La culture universitaire est historiquement orientée vers l’excellence et la performance. Cette culture de performance est assortie de valeurs, rituels et symboles (efficacité, excellence, valorisation du don de soi, etc.). Elle entraine de magnifiques réalisations et découvertes, mais génère également des enjeux multiples chez les personnes étudiantes et les membres du personnel (enjeux de santé mentale, de compétition, d’intimidation, etc.).

Il importe de mettre en œuvre des actions concrètes pour insuffler un peu plus de bienveillance dans cette culture, et ce, à chaque niveau du système : sensibiliser et outiller les personnes étudiantes aux enjeux de santé mentale, sensibiliser les membres du personnel à contribuer à instaurer une culture de bienveillance, former des membres du personnel à repérer ou soutenir les personnes étudiantes en détresse et à les accompagner vers les bons services, consolider et élargir l’offre de services en santé mentale de la prévention à l’intervention et à la postvention suite à un suicide, établir des corridors de services avec les établissements du réseau de la santé et des services sociaux, adopter des politiques et règlements institutionnels, etc.. Le Plan d’action sur la santé mentale étudiante en enseignement supérieur (2021-2026) du ministère de l’Enseignement supérieur encourage d’ailleurs les milieux d’enseignement supérieur à aller dans ce sens et à mettre en place, entre autres, des mesures de prévention et d’accompagnement visant à prévenir et à diminuer les risques suicidaires.

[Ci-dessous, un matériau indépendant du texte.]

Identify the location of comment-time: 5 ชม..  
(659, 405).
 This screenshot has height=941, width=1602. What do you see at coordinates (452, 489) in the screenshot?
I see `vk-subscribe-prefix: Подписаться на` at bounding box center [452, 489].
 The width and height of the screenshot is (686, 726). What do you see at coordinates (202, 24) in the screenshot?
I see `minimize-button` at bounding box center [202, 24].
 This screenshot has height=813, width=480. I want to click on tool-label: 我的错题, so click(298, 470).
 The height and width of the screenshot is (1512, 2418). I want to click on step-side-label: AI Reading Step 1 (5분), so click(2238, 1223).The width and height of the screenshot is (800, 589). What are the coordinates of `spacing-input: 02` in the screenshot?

En tant que société, nous avons une responsabilité envers nos jeunes. Nous devons nous assurer que les universités demeurent des espaces où les personnes étudiantes peuvent non seulement apprendre, mais aussi s’épanouir, même au milieu des défis.

Ces onze vies perdues au Québec sont un rappel très brutal que derrière chaque dossier académique, il y a un être humain. Pour éviter que d’autres jeunes n’envisagent la mort comme la seule issue, nous devons écouter, comprendre et surtout, agir. La prévention des suicides constitue une responsabilité collective. Et vous, quelle petite action envisagez-vous mettre en œuvre?

Julie Lane, professeure agrégée à l’Université de Sherbrooke (UdeS) et codirectrice de l’Observatoire sur la santé mentale étudiante en enseignement supérieur (OSMÉES); Eric-Gustave Bizimana, doctorant à l’UDeS et auxiliaire de recherche à l’OSMÉES; Marie-Claude Laquerre, ombudsman des étudiantes et des étudiants à l’UdeS et Marylène Dionne, coordonnatrice administrative avec l’équipe de l’ombudsman de l’UdeS.